An Open Source Java library of string distance calculators, similarity algorithms, phoneme reducers, dictionary-backed recognition tools, and other classes for combining said components into weighted metrics for tailored named-entity recognition.

Calculators

Emphasays provides a number of "ICalculator" classes divided into two primary categories:

  • IDistanceCalculator calculators generally measure the number of changes to go from String A to String B. Distance is implied to be measured in some form of unit, such as "the distance from Phoenix to Chicago in miles". It must be a positive real number greater than or equal to zero, but does not necessarily have an upper bound.
  • ISimilarityCalculator calculators are a normalized 0.0-1.0 metric of how alike String A is to String B, inclusive. Similarity should generally be considered unit-less, such as "I am very similar to my best friend", and has hard lower and upper bounds at 0.0 and 1.0, respectively.

Both interfaces are "markers" only and share a common ICalculator parent, though you should excercise caution when mixing them due to the subtle but important different in semantics.

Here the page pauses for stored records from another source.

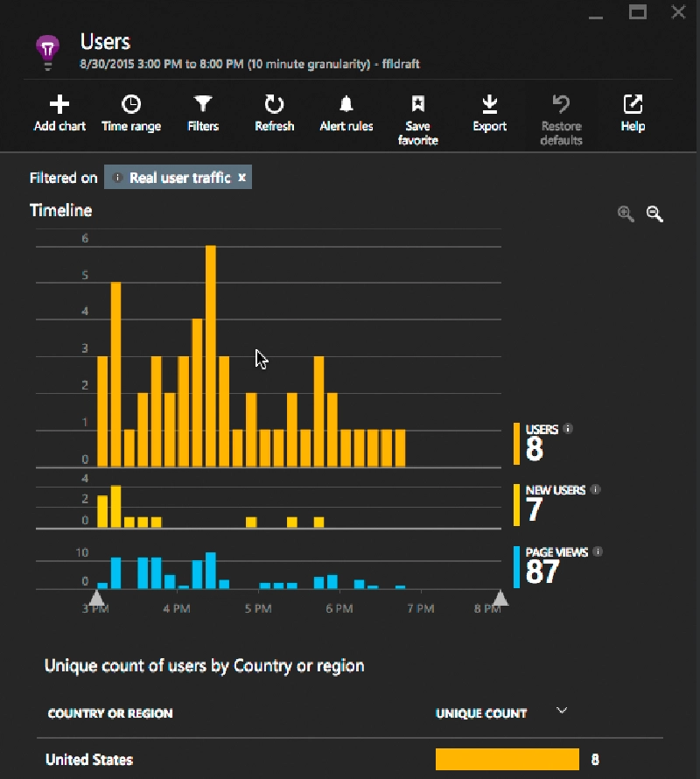Viewport: 700px width, 779px height.
Task: Refresh the Users blade data
Action: pos(274,104)
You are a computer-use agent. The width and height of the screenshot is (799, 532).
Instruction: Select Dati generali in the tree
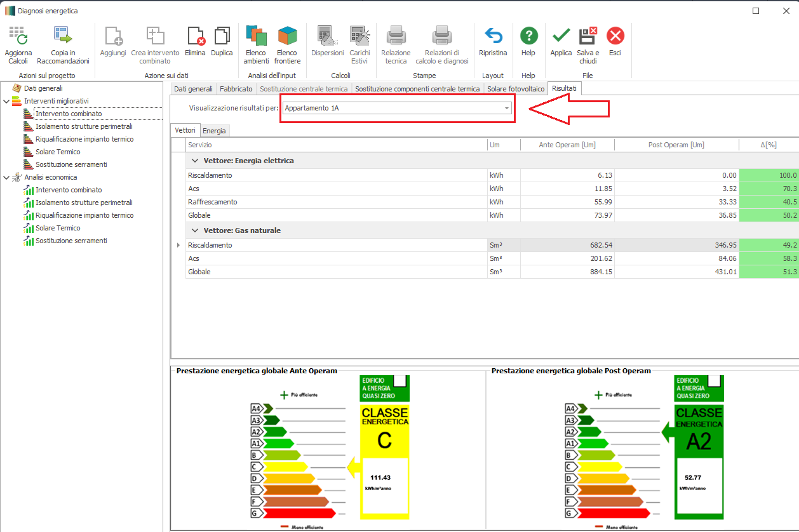[43, 88]
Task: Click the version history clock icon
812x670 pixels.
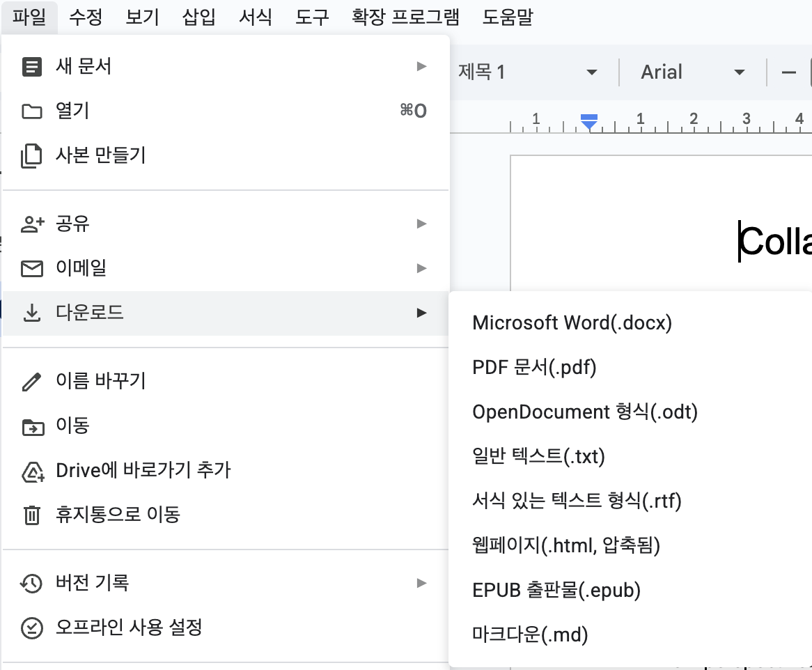Action: (31, 584)
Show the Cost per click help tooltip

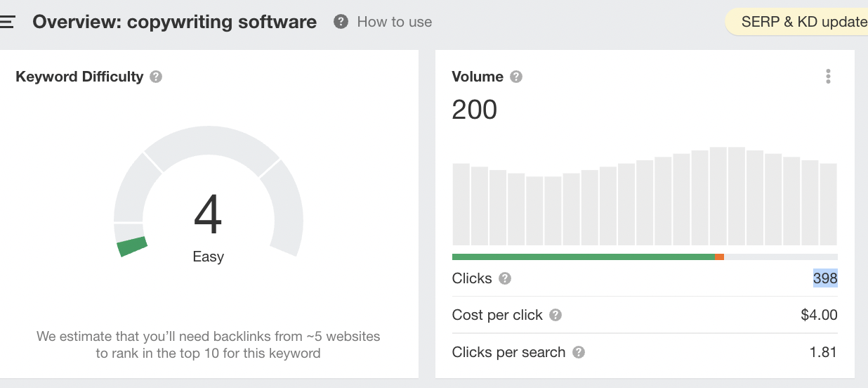[x=555, y=315]
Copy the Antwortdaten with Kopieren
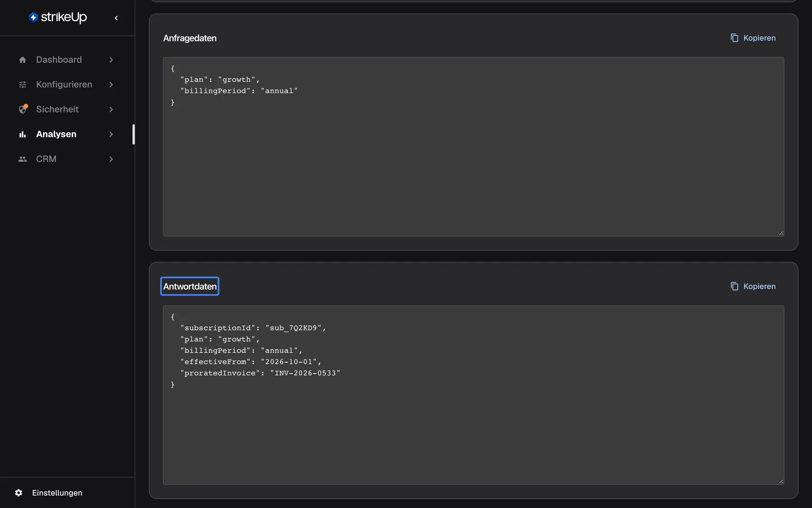 (x=753, y=286)
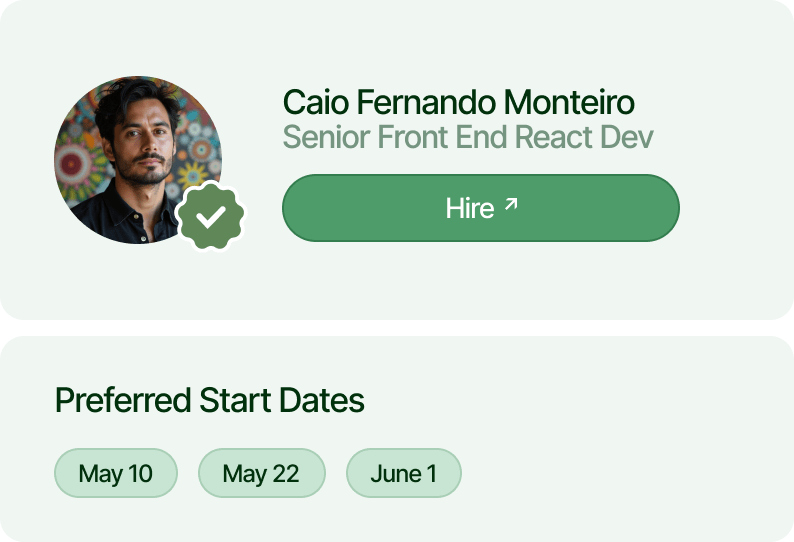
Task: Click the man's face in the avatar
Action: click(x=144, y=145)
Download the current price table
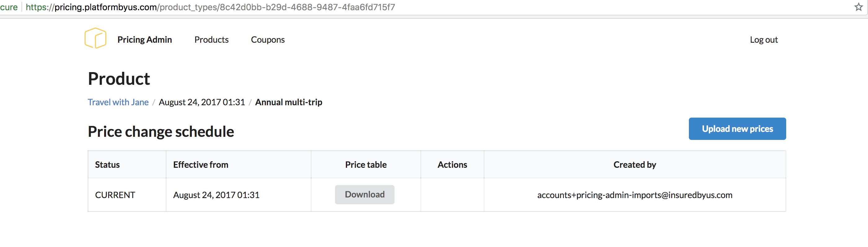The height and width of the screenshot is (247, 868). pyautogui.click(x=364, y=195)
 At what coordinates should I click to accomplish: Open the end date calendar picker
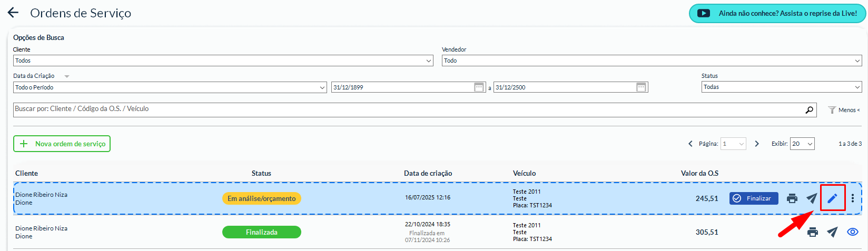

A number of both distance and similarity algorithms are either directly included or referrenced by the POM, including Levenshtein, DamerauLevenshtein, JaroWinkler, NGram, and others. Most of the distance algorithms are ported from public works, while the similarity measurements generally adapt those bundled with Apache Lucene. Perhaps more importantly, however, are several special ICalculators that allow you to optimize your use of all others:

  • WeightedCalculator combines any number of other calculators into a weighted result.
  • PiecewiseCalculator creates a piecewise function of any number of calculators, the selection of which is based upon an additional "selector" calculator and given min and max selection values.

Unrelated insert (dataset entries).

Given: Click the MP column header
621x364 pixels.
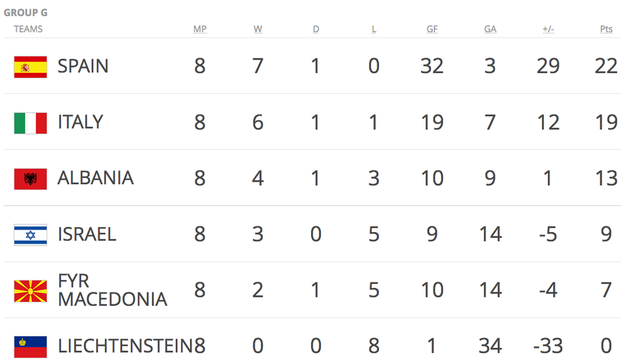Looking at the screenshot, I should pos(200,29).
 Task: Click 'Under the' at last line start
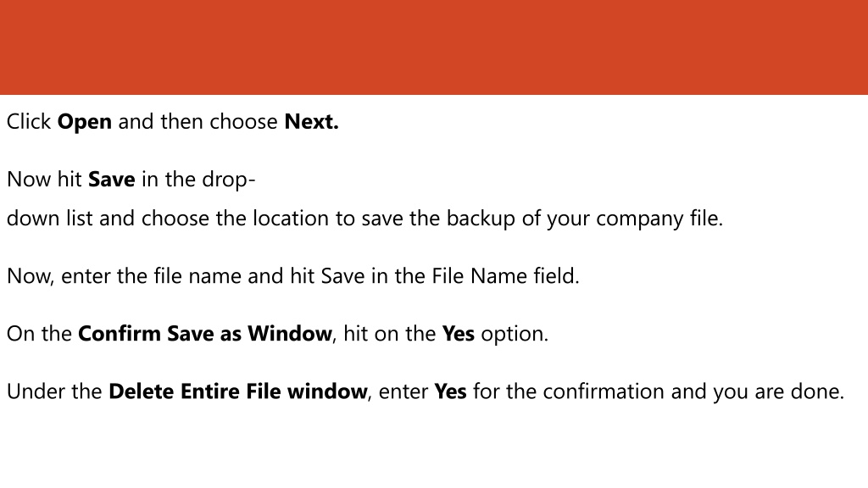(x=54, y=391)
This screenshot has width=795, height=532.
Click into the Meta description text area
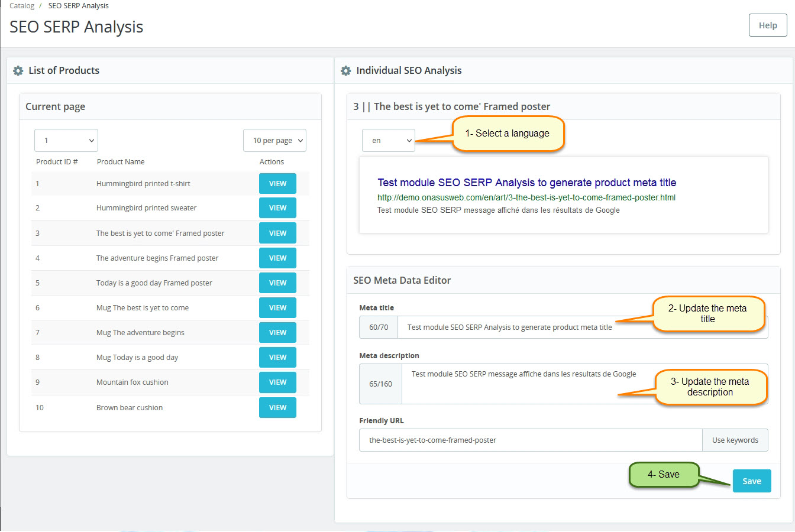tap(521, 384)
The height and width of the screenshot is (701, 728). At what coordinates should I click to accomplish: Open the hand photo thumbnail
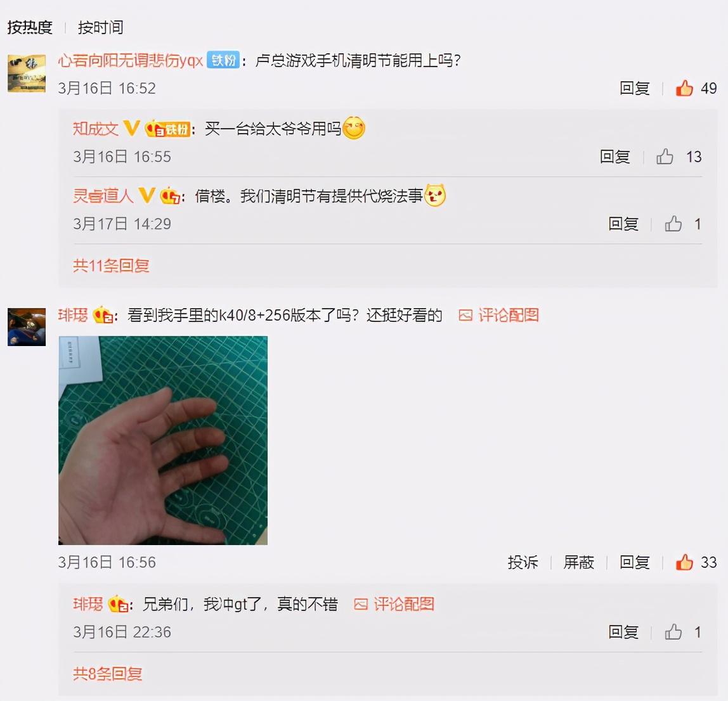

Both weighted and piecewise calculators may also be combined arbitrarily to create complex results tailor to your specific needs. All these are more and demonstrated in the tutorial code at https://github.com/preston/emphasays/blob/master/src/main/java/com/prestonlee/emphasays/example/EmphasaysTutorial.java

Recognizers

An IRecognizer (such as FileLoadedInMemoryRecognizer) uses an internal dictionary to look for the word most closely matching a provided token using a provided ICalculator for individual comparisons. Using combinations of weighted and piecewise calculators (see above), you can create complex dictionary-backed token recognition systems tuned to your specific lexical needs. Here are a few example to get you thinking:

  • Build an acronym detectors using the first few syllables of a word (phonetic reduction) that is then truncated and fed through a string distance algorithm and weighted with raw distance to determine if A is really an acronym for B.
  • Determine the most common misspellings of a set of words by filtering out exact matches and sorting by recognizer scores.
  • Find a known list of known names in a large block of text.
  • Combine Jaro-Winkler (better for short strings) with Damerau-Levenshtein distance calculators in a piecewise function discriminated by mininum string length to build your own more accurate distance algorithm.

Installation

If you're using Maven, try jamming this into your ~/.m2/settings.xml

<settings>
  ...
 	<repositories>
		<repository>
			<snapshots>
				<enabled>false</enabled>
			</snapshots>
			<id>central</id>
			<name>bintray</name>
			<url>http://dl.bintray.com/preston/emphasays</url>
		</repository>
	</repositories>
</settings>    

..then, update your pom.xml...

<project>
    ...
  <dependencies>
		<dependency>
			<groupId>com.prestonlee</groupId>
			<artifactId>emphasays</artifactId>
			<version>0.2.0</version>
		</dependency>
		<dependency>
			<groupId>net.sf.opencsv</groupId>
			<artifactId>opencsv</artifactId>
			<version>2.3</version>
		</dependency>
	</dependencies>
</project>

See the example referenced above for sample code.

Extending Emphasays

With the Inversion of Control design used in cases such as IRecognizer and delegating ICalculators, you may mix and match your own algorithms alongside those provided. Several abstract parent classes are also provided for your convenience.

Class Diagram

Emphasays class diagram

Attribution

This library was written by Preston Lee [email protected] at Arizona State University and is distributed under the Apache 2 license.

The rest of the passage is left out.